Ha desarrollado productos como el Heberprot-P, para la cicatrización de úlceras del pie diabético, reduciendo drásticamente el número de pacientes que son sometidos a amputaciones. Sin embargo, debido a las sanciones comerciales de Washington, ninguno de los medicamentos producidos en Cuba pueden ser exportados a Estados Unidos.

¿Cómo ha podido un país pequeño como Cuba alcanzar estos logros?

El pueblo trabajador en Cuba tomó el poder político en 1959 y puso en marcha la primera revolución socialista del hemisferio occidental. La abolición del principio capitalista de anteponer las ganancias a todo, ha permitido importantes logros culturales y científicos. Las instituciones médicas y de investigación de Cuba colaboran entre sí para producir tratamientos que millones de personas necesitan.

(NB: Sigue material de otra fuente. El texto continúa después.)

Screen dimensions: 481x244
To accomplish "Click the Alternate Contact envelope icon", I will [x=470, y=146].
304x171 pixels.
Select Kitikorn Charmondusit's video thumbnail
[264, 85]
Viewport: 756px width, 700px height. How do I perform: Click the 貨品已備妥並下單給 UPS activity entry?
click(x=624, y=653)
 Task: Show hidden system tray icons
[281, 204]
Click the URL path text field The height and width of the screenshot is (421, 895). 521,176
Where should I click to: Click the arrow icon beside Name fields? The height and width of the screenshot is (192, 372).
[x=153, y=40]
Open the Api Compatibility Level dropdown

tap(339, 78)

Quieren destruir ejemplo de Cuba

Por más de siete décadas los gobernantes capitalistas norteamericanos —tanto bajo administraciones demócratas como republicanas— incesantemente han tratado de desacreditar y destruir el ejemplo de la revolución socialista cubana. En su intento más reciente, la administración del presidente Donald Trump ha impuesto un bloqueo petrolero que está provocando una grave escasez de combustible, alimentos y medicamentos, con el fin de doblegar al pueblo y gobierno cubanos y aceptar las exigencias de Washington.

“El embargo, y las más recientes, ni siquiera quiero llamarlas ‘restricciones’”, dijo Ralph Gregory, uno de los pacientes de Blanchet, “son crueles”.

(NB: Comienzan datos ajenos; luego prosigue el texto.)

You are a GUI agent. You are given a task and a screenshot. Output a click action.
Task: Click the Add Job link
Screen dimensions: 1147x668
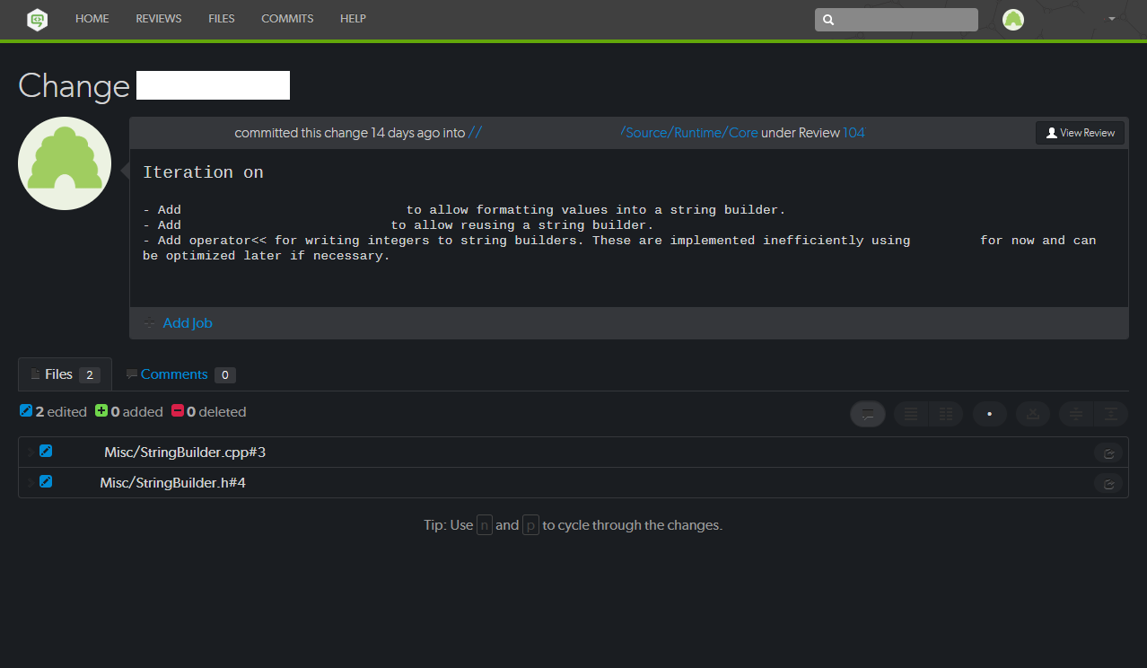click(x=188, y=323)

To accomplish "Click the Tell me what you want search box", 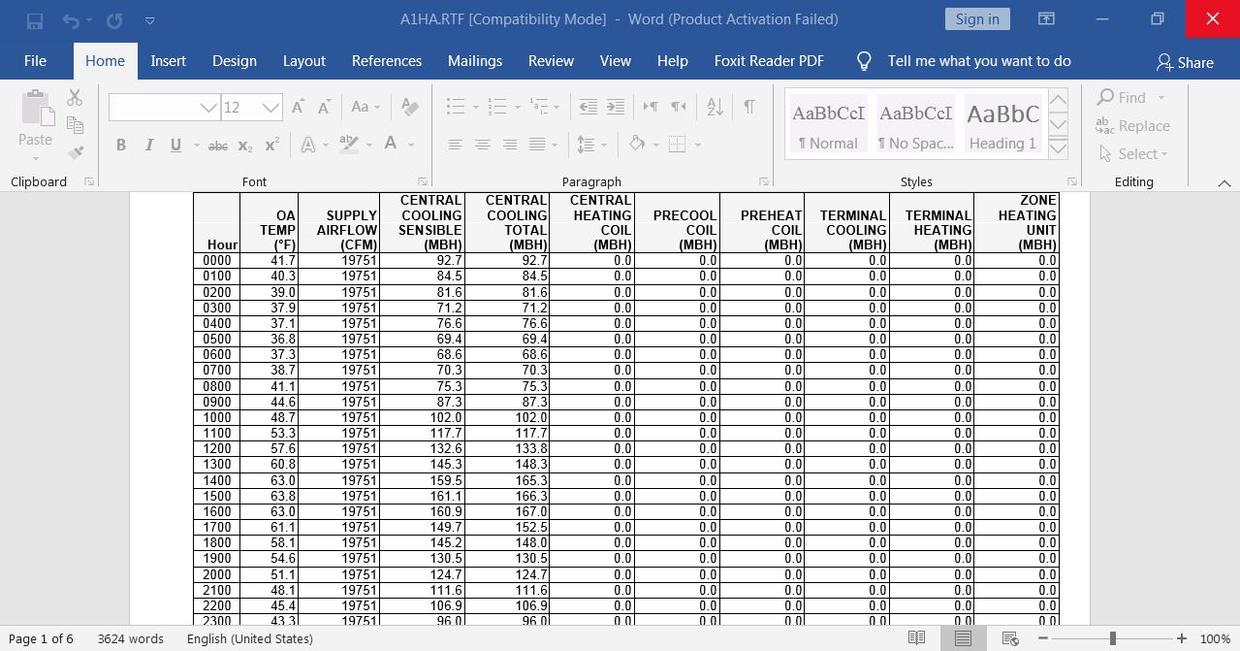I will 978,60.
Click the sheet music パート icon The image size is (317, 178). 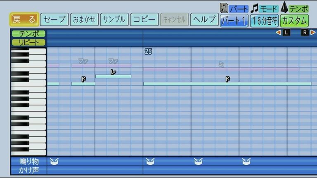(224, 8)
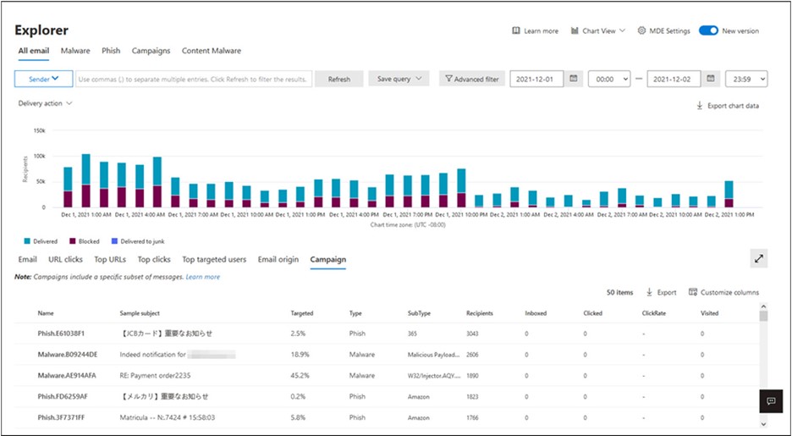Open the Learn more book icon

[516, 31]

El pueblo trabajador en Cuba está utilizando su creatividad y solidaridad para proteger a los más vulnerables de los efectos del brutal bloqueo petrolero. Uno de estos ejemplos es Gerardo Díaz, de 92 años, chofer de camión jubilado, que se ofrece como voluntario en el Hospital Pediátrico José Martí, en la provincia de Sancti Spíritus, para ayudar a transportar suministros y personal médico en su triciclo eléctrico.

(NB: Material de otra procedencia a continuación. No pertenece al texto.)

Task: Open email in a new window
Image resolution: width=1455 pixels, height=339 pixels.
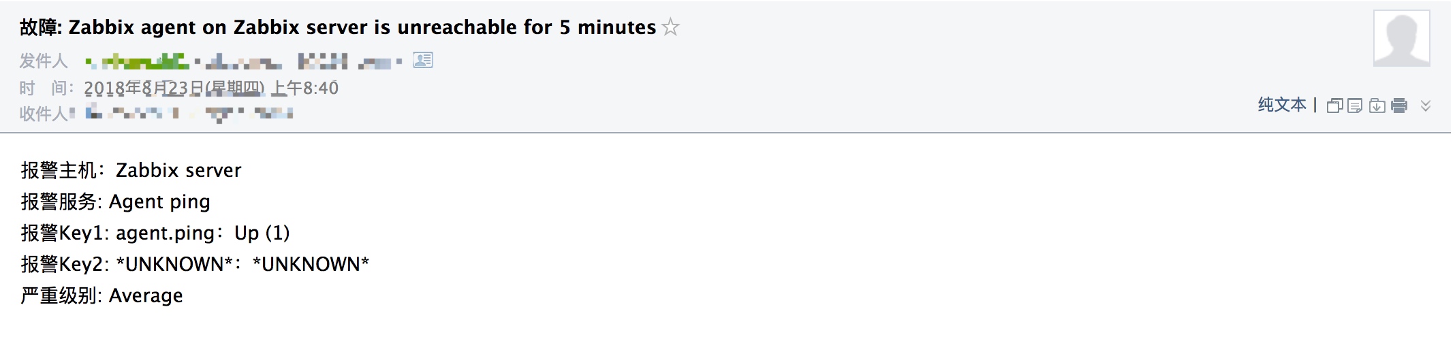Action: tap(1334, 106)
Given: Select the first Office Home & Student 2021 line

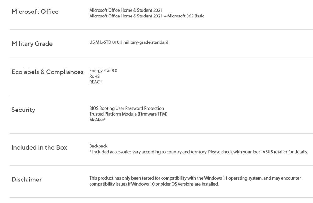Looking at the screenshot, I should point(126,10).
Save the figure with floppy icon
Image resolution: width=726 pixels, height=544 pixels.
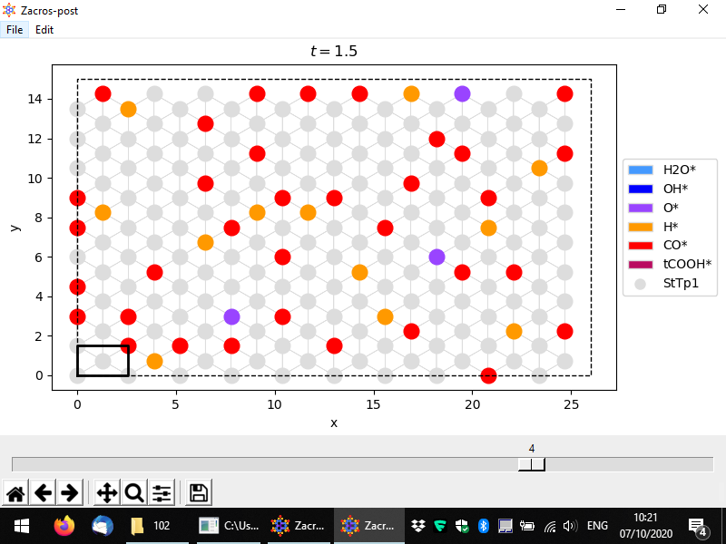(199, 493)
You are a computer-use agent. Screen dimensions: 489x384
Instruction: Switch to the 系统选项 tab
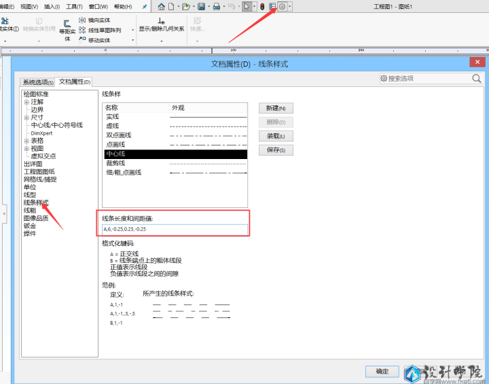coord(37,82)
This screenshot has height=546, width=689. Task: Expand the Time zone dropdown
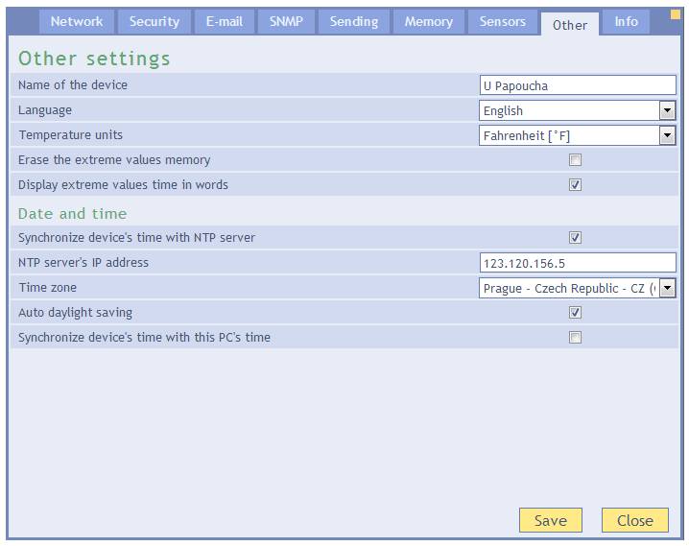click(x=667, y=288)
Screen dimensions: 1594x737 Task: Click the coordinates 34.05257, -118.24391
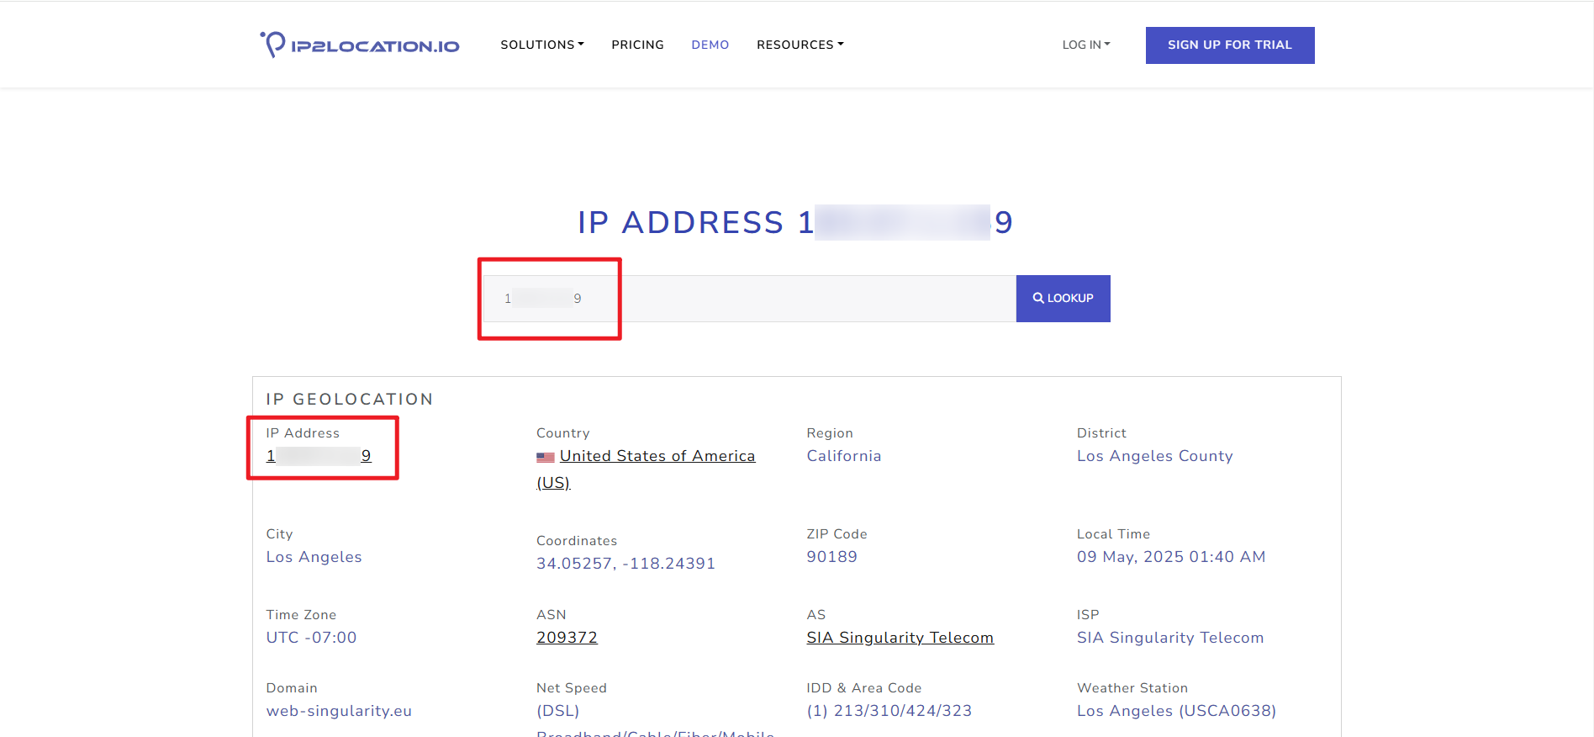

“Traigo el pan todos los días” al hospital, dijo Díaz a Radio Sancti Spíritus. Se despierta a las 5 de la mañana para ir a la panadería que tenga pan ese día. “Por la situación que hay”, dice Díaz, tiene que ir a diferentes panaderías. Ayuda en el hospital por varias horas transportando lo que sea necesario. Después, “me voy y tiro mis pasajitos también para buscarme mi dinerito”.

“Gerardo no trabaja por épica ni por nostalgia”, escribió el periodista Yosdany Morejón para Radio Sancti Spíritus. Lo hace porque se siente útil. “Porque entiende que cada saco de pan que descarga en la cocina del hospital es parte del cuidado de un niño ingresado”. Lo hace, “y no reclama reconocimiento. Solo sigue”.